All of the data is to be written out again exactly, without the pictures.

Stored records
:::

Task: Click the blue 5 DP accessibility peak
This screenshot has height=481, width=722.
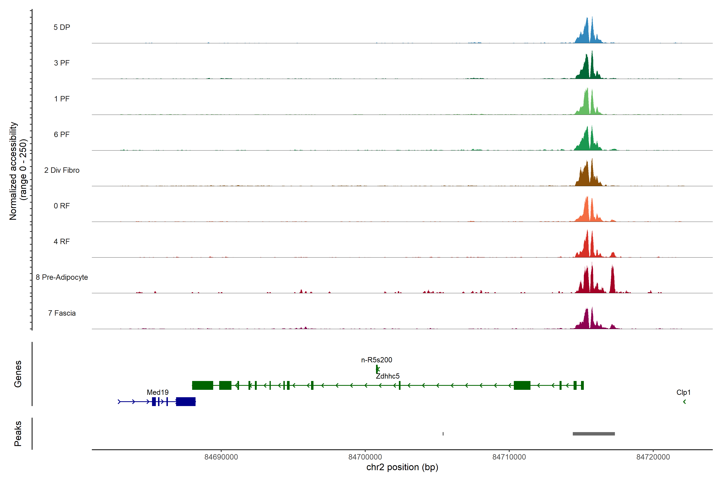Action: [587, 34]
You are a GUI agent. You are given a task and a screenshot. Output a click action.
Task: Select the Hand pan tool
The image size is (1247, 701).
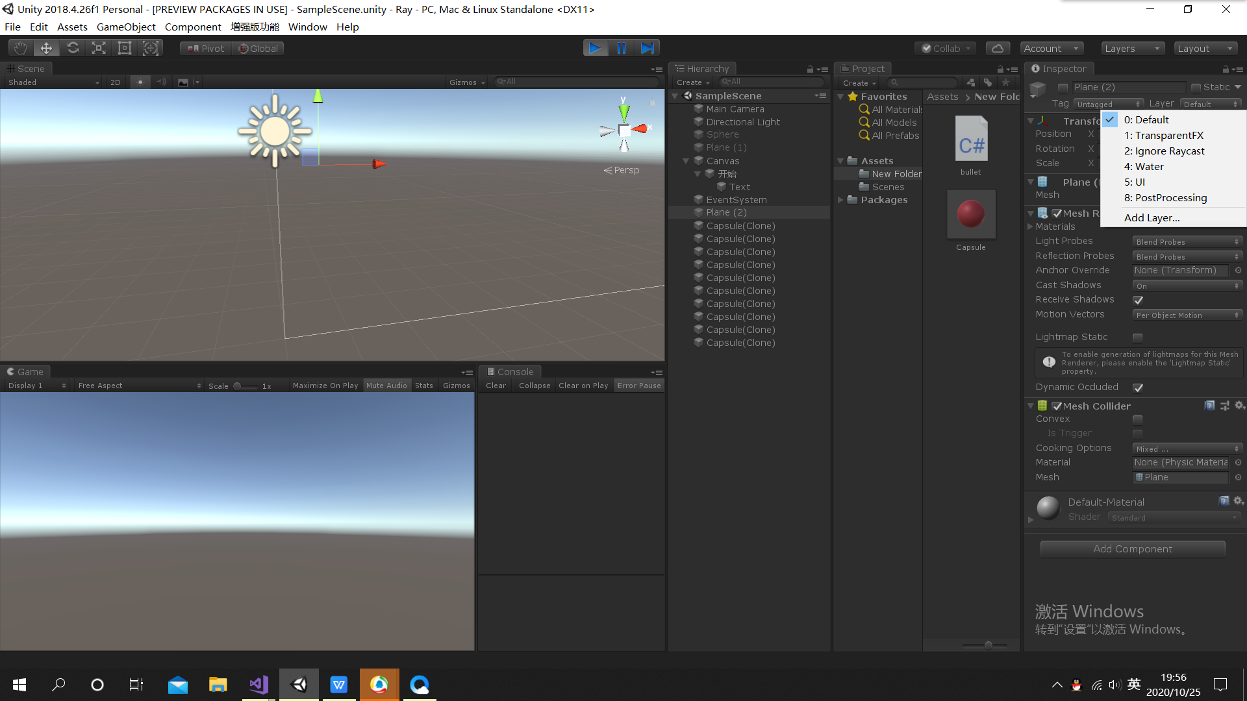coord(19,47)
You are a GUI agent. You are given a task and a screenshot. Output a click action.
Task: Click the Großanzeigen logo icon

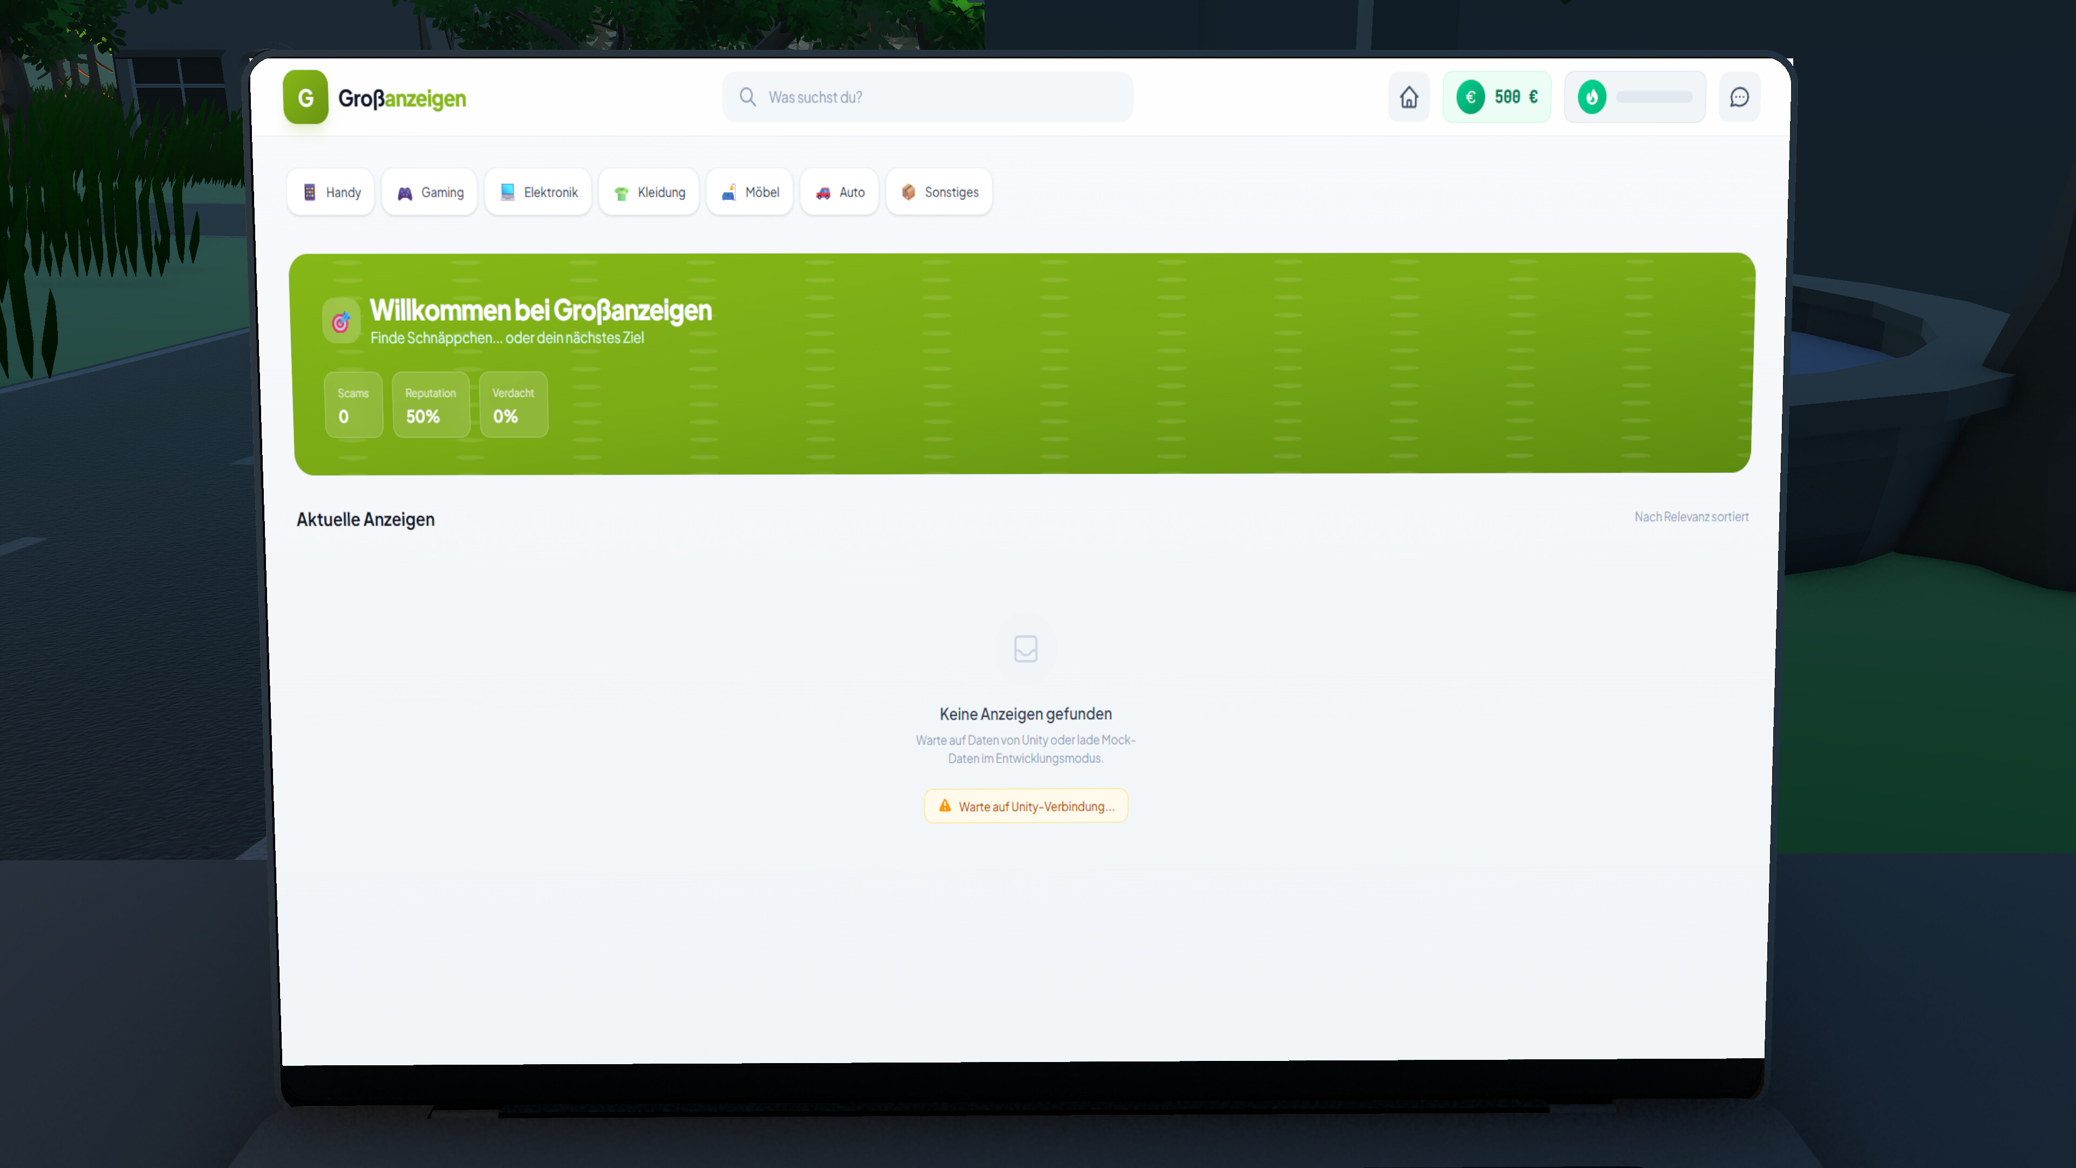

:::

Written response
Task: Click the blue 5 DP accessibility peak
This screenshot has height=481, width=722.
Action: [587, 34]
You are a GUI agent. You are given a task and a screenshot. Output a click action.
Task: Select the Hand pan tool
The image size is (1247, 701).
coord(19,47)
You are a GUI agent. You are given a task and a screenshot. Output a click action.
Task: Click the Großanzeigen logo icon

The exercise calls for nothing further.